Exercise goal: All of the entries below, duplicated exactly, make up the answer.

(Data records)
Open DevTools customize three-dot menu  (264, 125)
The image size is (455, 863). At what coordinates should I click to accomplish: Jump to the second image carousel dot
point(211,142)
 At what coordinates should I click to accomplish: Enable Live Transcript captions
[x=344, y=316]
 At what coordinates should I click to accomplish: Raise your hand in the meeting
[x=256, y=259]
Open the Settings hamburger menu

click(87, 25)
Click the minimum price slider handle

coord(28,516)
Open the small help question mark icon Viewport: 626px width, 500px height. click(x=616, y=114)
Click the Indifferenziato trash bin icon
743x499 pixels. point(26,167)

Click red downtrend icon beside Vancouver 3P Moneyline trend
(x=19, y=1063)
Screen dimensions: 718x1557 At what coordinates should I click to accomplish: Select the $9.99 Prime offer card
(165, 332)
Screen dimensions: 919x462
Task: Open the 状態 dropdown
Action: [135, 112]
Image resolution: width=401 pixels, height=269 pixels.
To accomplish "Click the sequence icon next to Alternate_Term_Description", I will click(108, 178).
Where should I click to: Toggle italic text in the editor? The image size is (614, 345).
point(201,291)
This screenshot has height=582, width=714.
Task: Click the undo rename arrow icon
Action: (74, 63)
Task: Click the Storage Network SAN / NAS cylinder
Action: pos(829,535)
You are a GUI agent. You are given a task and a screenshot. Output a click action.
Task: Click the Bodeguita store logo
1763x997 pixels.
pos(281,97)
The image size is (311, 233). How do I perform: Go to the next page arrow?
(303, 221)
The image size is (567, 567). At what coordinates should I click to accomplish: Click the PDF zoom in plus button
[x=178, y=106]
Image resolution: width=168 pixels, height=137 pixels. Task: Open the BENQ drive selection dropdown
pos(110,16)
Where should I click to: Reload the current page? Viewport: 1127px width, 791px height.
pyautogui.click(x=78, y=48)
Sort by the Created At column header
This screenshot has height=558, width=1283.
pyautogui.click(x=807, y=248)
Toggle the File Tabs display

Reply to the exercise:
Open DevTools customize three-dot menu  (264, 125)
The image size is (455, 863). At what coordinates should I click to accomplish: Jump to the second image carousel dot
point(211,142)
 At what coordinates should I click to accomplish: Enable Live Transcript captions
[x=344, y=316]
 At what coordinates should I click to accomplish: Raise your hand in the meeting
[x=256, y=259]
Open the Settings hamburger menu

click(87, 25)
Click the minimum price slider handle

coord(28,516)
Open the small help question mark icon Viewport: 626px width, 500px height. click(x=616, y=114)
Click the Indifferenziato trash bin icon
743x499 pixels. point(26,167)

Click red downtrend icon beside Vancouver 3P Moneyline trend
(x=19, y=1063)
Screen dimensions: 718x1557 At what coordinates should I click to accomplish: Select the $9.99 Prime offer card
(165, 332)
Screen dimensions: 919x462
Task: Open the 状態 dropdown
Action: [135, 112]
Image resolution: width=401 pixels, height=269 pixels.
To accomplish "Click the sequence icon next to Alternate_Term_Description", I will click(108, 178).
Where should I click to: Toggle italic text in the editor? The image size is (614, 345).
point(201,291)
This screenshot has height=582, width=714.
Task: Click the undo rename arrow icon
Action: (74, 63)
Task: Click the Storage Network SAN / NAS cylinder
Action: pos(829,535)
You are a GUI agent. You are given a task and a screenshot. Output a click action.
Task: Click the Bodeguita store logo
1763x997 pixels.
pos(281,97)
The image size is (311, 233). How do I perform: Go to the next page arrow?
(303, 221)
The image size is (567, 567). At what coordinates should I click to accomplish: Click the PDF zoom in plus button
[x=178, y=106]
Image resolution: width=168 pixels, height=137 pixels. Task: Open the BENQ drive selection dropdown
pos(110,16)
Where should I click to: Reload the current page? Viewport: 1127px width, 791px height.
pyautogui.click(x=78, y=48)
Sort by the Created At column header
This screenshot has height=558, width=1283.
pyautogui.click(x=807, y=248)
Toggle the File Tabs display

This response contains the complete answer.